■ Task brief
Nothing but the records beneath, reproduced exactly, should appear in the answer.

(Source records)

*** Block opens ***

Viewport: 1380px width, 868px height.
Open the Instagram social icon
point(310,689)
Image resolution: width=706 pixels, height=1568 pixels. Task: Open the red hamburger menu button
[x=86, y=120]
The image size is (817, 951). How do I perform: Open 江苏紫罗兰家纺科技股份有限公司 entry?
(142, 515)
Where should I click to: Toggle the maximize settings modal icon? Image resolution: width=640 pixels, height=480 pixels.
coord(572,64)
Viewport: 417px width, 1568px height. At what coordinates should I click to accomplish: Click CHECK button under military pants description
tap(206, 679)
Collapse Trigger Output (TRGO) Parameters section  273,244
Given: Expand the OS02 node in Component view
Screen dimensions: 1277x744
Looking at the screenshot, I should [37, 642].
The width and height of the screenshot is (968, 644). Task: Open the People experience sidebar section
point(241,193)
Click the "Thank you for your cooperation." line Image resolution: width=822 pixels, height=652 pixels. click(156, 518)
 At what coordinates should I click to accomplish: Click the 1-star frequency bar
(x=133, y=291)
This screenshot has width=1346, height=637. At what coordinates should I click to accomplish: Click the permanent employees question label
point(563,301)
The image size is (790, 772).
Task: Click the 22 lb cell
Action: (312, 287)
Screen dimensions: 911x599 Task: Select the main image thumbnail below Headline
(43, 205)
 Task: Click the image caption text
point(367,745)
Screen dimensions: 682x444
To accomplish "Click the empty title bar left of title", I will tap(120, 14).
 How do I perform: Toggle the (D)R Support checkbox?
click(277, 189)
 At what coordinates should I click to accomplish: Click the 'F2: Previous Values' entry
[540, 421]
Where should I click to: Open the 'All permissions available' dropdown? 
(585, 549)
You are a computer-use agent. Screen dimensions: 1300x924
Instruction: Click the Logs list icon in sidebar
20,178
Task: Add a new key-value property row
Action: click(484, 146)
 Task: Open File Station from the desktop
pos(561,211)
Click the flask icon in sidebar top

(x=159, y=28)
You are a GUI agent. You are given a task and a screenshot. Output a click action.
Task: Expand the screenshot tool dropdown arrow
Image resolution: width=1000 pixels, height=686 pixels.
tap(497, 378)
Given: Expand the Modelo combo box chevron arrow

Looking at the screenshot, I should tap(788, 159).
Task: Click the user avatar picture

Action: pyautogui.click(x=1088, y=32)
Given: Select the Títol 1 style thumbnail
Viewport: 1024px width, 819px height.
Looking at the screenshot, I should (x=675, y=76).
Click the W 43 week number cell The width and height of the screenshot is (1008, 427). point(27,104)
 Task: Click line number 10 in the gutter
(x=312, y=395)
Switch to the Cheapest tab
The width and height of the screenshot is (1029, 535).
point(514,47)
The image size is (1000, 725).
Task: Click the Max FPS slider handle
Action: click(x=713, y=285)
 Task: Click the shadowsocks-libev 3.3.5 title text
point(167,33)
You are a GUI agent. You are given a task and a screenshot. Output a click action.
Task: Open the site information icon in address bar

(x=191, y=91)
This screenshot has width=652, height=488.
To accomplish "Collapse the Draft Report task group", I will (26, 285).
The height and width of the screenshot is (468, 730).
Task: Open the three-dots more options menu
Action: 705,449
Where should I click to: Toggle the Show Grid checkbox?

*** Block closes ***

■ Task response
Viewport: 1380px width, 868px height.
Open the Instagram social icon
point(310,689)
Image resolution: width=706 pixels, height=1568 pixels. Task: Open the red hamburger menu button
[x=86, y=120]
The image size is (817, 951). How do I perform: Open 江苏紫罗兰家纺科技股份有限公司 entry?
(142, 515)
Where should I click to: Toggle the maximize settings modal icon? Image resolution: width=640 pixels, height=480 pixels.
coord(572,64)
Viewport: 417px width, 1568px height. At what coordinates should I click to accomplish: Click CHECK button under military pants description
tap(206, 679)
Collapse Trigger Output (TRGO) Parameters section  273,244
Given: Expand the OS02 node in Component view
Screen dimensions: 1277x744
Looking at the screenshot, I should [37, 642].
The width and height of the screenshot is (968, 644). Task: Open the People experience sidebar section
point(241,193)
Click the "Thank you for your cooperation." line Image resolution: width=822 pixels, height=652 pixels. click(156, 518)
 At what coordinates should I click to accomplish: Click the 1-star frequency bar
(x=133, y=291)
This screenshot has width=1346, height=637. At what coordinates should I click to accomplish: Click the permanent employees question label
point(563,301)
The image size is (790, 772).
Task: Click the 22 lb cell
Action: (312, 287)
Screen dimensions: 911x599 Task: Select the main image thumbnail below Headline
(43, 205)
 Task: Click the image caption text
point(367,745)
Screen dimensions: 682x444
To accomplish "Click the empty title bar left of title", I will tap(120, 14).
 How do I perform: Toggle the (D)R Support checkbox?
click(277, 189)
 At what coordinates should I click to accomplish: Click the 'F2: Previous Values' entry
[540, 421]
Where should I click to: Open the 'All permissions available' dropdown? 
(585, 549)
You are a computer-use agent. Screen dimensions: 1300x924
Instruction: Click the Logs list icon in sidebar
20,178
Task: Add a new key-value property row
Action: click(484, 146)
 Task: Open File Station from the desktop
pos(561,211)
Click the flask icon in sidebar top

(x=159, y=28)
You are a GUI agent. You are given a task and a screenshot. Output a click action.
Task: Expand the screenshot tool dropdown arrow
Image resolution: width=1000 pixels, height=686 pixels.
tap(497, 378)
Given: Expand the Modelo combo box chevron arrow

Looking at the screenshot, I should tap(788, 159).
Task: Click the user avatar picture

Action: pyautogui.click(x=1088, y=32)
Given: Select the Títol 1 style thumbnail
Viewport: 1024px width, 819px height.
Looking at the screenshot, I should (x=675, y=76).
Click the W 43 week number cell The width and height of the screenshot is (1008, 427). point(27,104)
 Task: Click line number 10 in the gutter
(x=312, y=395)
Switch to the Cheapest tab
The width and height of the screenshot is (1029, 535).
point(514,47)
The image size is (1000, 725).
Task: Click the Max FPS slider handle
Action: click(x=713, y=285)
 Task: Click the shadowsocks-libev 3.3.5 title text
point(167,33)
You are a GUI agent. You are given a task and a screenshot. Output a click action.
Task: Open the site information icon in address bar

(x=191, y=91)
This screenshot has width=652, height=488.
To accomplish "Collapse the Draft Report task group", I will (26, 285).
The height and width of the screenshot is (468, 730).
Task: Open the three-dots more options menu
Action: 705,449
Where should I click to: Toggle the Show Grid checkbox?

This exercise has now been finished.